Clinical Research Coordinator – M.Optom

We are looking for a motivated and passionate Optometrist to join our Clinical Research team as a Clinical Research Coordinator (CRC). This role offers an excellent opportunity to gain hands-on experience in clinical trial management, regulatory processes, and Good Clinical Practice (GCP) guidelines while working closely with leading ophthalmic surgeons and research professionals.
The candidate will play a key role in coordinating and monitoring clinical studies, ensuring compliance with regulatory and ethical requirements, and supporting overall clinical research activities.
Key Responsibilities
Preparation and maintenance of study protocols and Case Report Forms (CRF).
Coordinate with Ethics Committees for study submissions and approvals.
Communicate and coordinate with Principal Investigators (PI) and study coordinators across study sites.
Conduct and manage clinical trials in compliance with ICH-GCP and regulatory guidelines.
Visit study centers for monitoring and coordination activities.
Collect, review, and maintain clinical study data and documentation.
Ensure proper maintenance of study supplies and CRF documentation.
Provide regular study updates and progress reports to the reporting manager.

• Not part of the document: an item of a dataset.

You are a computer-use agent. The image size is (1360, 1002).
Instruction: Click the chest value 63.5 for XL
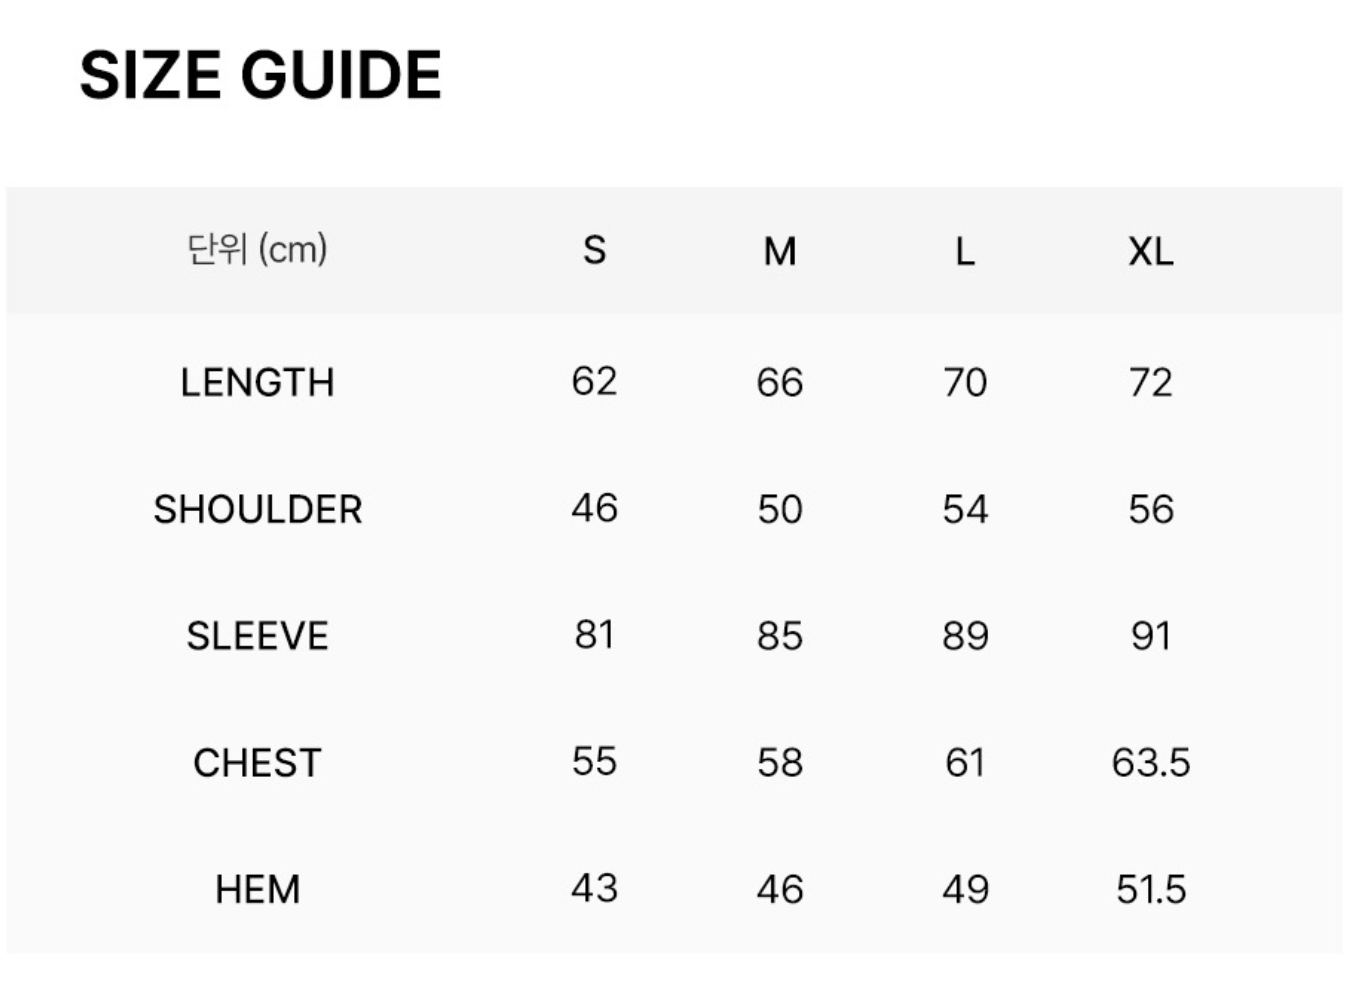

Support overall study monitoring and clinical trial operations.
Required Skills
Good understanding of clinical research processes and documentation.
Knowledge of ICH-GCP guidelines and regulatory requirements.
Strong communication and coordination skills.
Attention to detail and documentation accuracy.
Willingness to travel to study centers as required.
Ability to work collaboratively with cross-functional teams.
Eligibility Criteria
Education: Master of Optometry (M.Optom)
Experience: 0 to 2 years of experience in the clinical research field preferred.
Preferred Attributes
Passion for ophthalmic clinical research.
Strong organizational and interpersonal skills.
Ability to manage multiple tasks and timelines effectively.